_DOCUMENT PASSAGE_
— BEGIN —
Skip to content

Latest commit

 

History

History
124 lines (75 loc) · 9.83 KB

Ch00-preface.asciidoc

File metadata and controls

124 lines (75 loc) · 9.83 KB

Preface

Big Data for Chimps will explain a practical, actionable view of big data. This view will be centered on tested best practices as well as give readers street fighting smarts with Hadoop.

Readers will come away with a useful, conceptual idea of big data. Insight is data in context. The key to understanding big data is scalability: infinite amounts of data can rest upon distinct pivot points. We will teach you how to manipulate data about these pivot points.

Finally, the book will contain examples with real data and real problems that will bring the concepts and applications for business to life.

What this book covers

'Big Data for Chimps' shows you how to solve important problems in large-scale data processing using simple, fun, elegant tools.

Finding patterns in massive event streams is an important, hard problem. Most of the time, there aren’t earthquakes — but the patterns that will let you predict one in advance lie within the data from those quiet periods. How do you compare the trillions of subsequences in billions of events, each to each other, to find the very few that matter? Once you have those patterns, how do you react to them in real-time?

We’ve chosen case studies anyone can understand that generalize to problems like those and the problems you’re looking to solve. Our goal is to equip you with:

  • How to think at scale — equipping you with a deep understanding of how to break a problem into efficient data transformations, and of how data must flow through the cluster to effect those transformations.
— END —
_MATERIAL_
— BEGIN —
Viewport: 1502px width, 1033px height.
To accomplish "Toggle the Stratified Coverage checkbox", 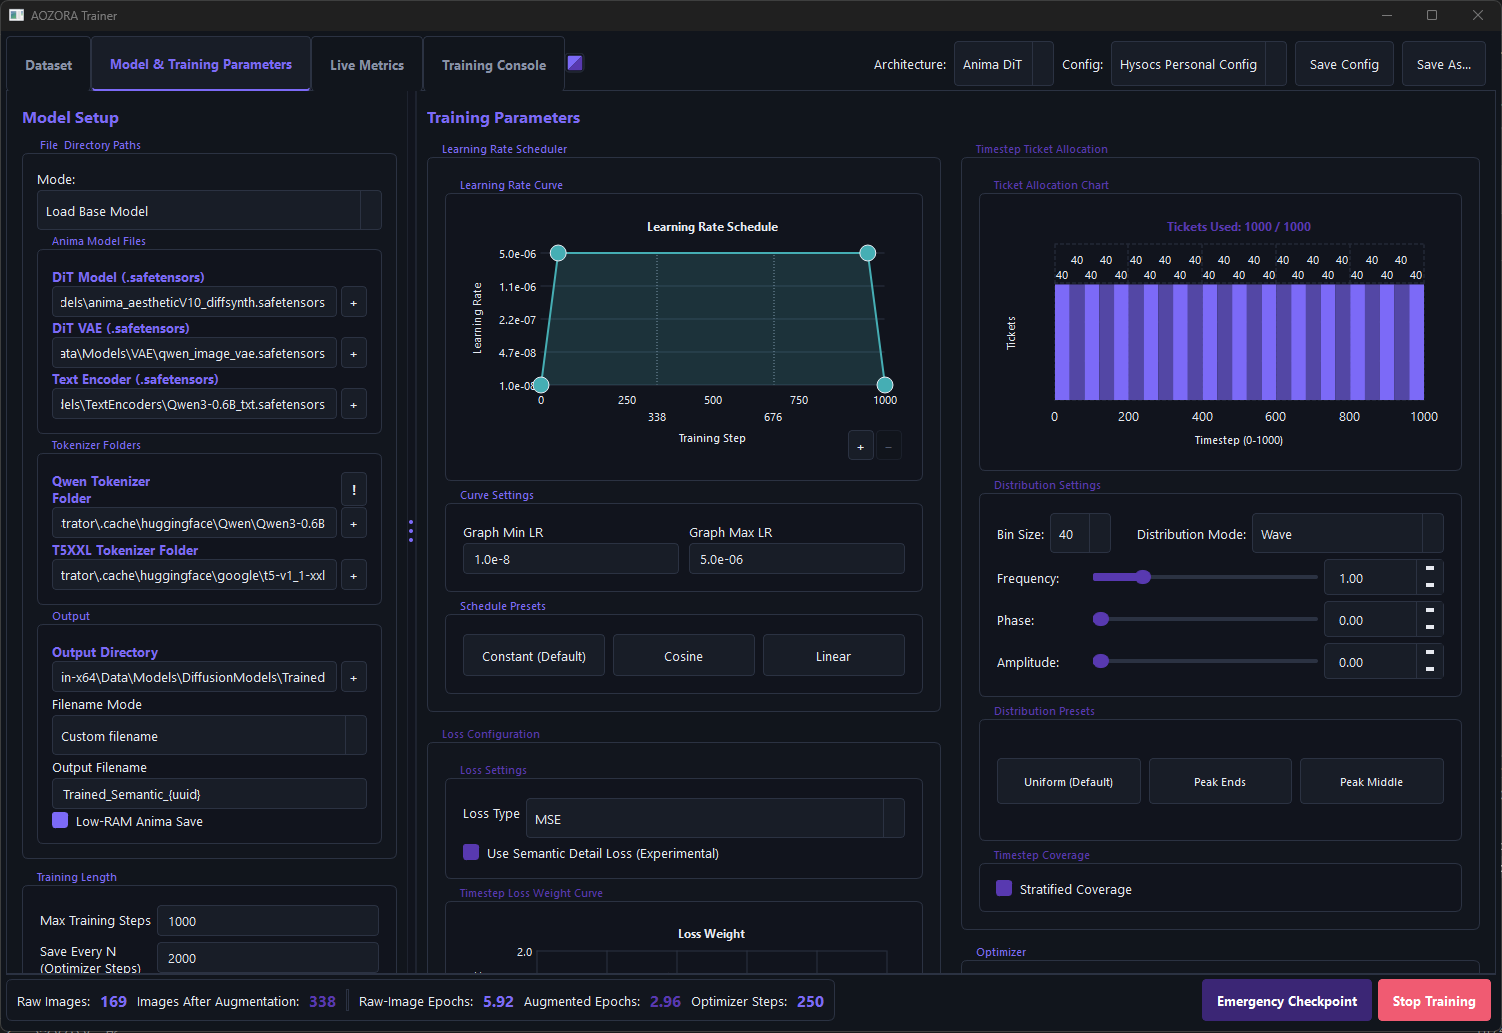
— END —
_DIRECTIVES_
1: Rewrite the book preface from "Readers will come" to "these pivot points.", putting "anchor points" in place of "pivot points".
2: Carry on the Big Data for Chimps preface after its last sentence.

_RESPONSES IN ORDER_
1:
Readers will come away with a useful, conceptual idea of big data. Insight is data in context. The key to understanding big data is scalability: infinite amounts of data can rest upon distinct anchor points. We will teach you how to manipulate data about these anchor points.

2:
  • Detailed example programs applying Hadoop to interesting problems in context

  • Advice and best practices for efficient software development

All of the examples use real data, and describe patterns found in many problem domains:

  • Statistical Summaries

  • Identify patterns and groups in the data

  • Searching, filtering and herding records in bulk

The emphasis on simplicity and fun should make this book especially appealing to beginners, but this is not an approach you’ll outgrow. We’ve found it’s the most powerful and valuable approach for creative analytics. One of our maxims is "Robots are cheap, Humans are important": write readable, scalable code now and find out later whether you want a smaller cluster. The code you see is adapted from programs we write at Infochimps and Data Syndrome to solve enterprise-scale business problems, and these simple high-level transformations meet our needs.

Many of the chapters have exercises included. If you’re a beginning user, I highly recommend you work out at least one exercise from each chapter. Deep learning will come less from having the book in front of you as you read it than from having the book next to you while you write code inspired by it. There are sample solutions and result datasets on the book’s website.

Who This Book Is For

We’d like for you to be familiar with at least one programming language, but it doesn’t have to be Python or Pig. Familiarity with SQL will help a bit, but isn’t essential. Some exposure to working with data in a business intelligence or analysis background will be helpful.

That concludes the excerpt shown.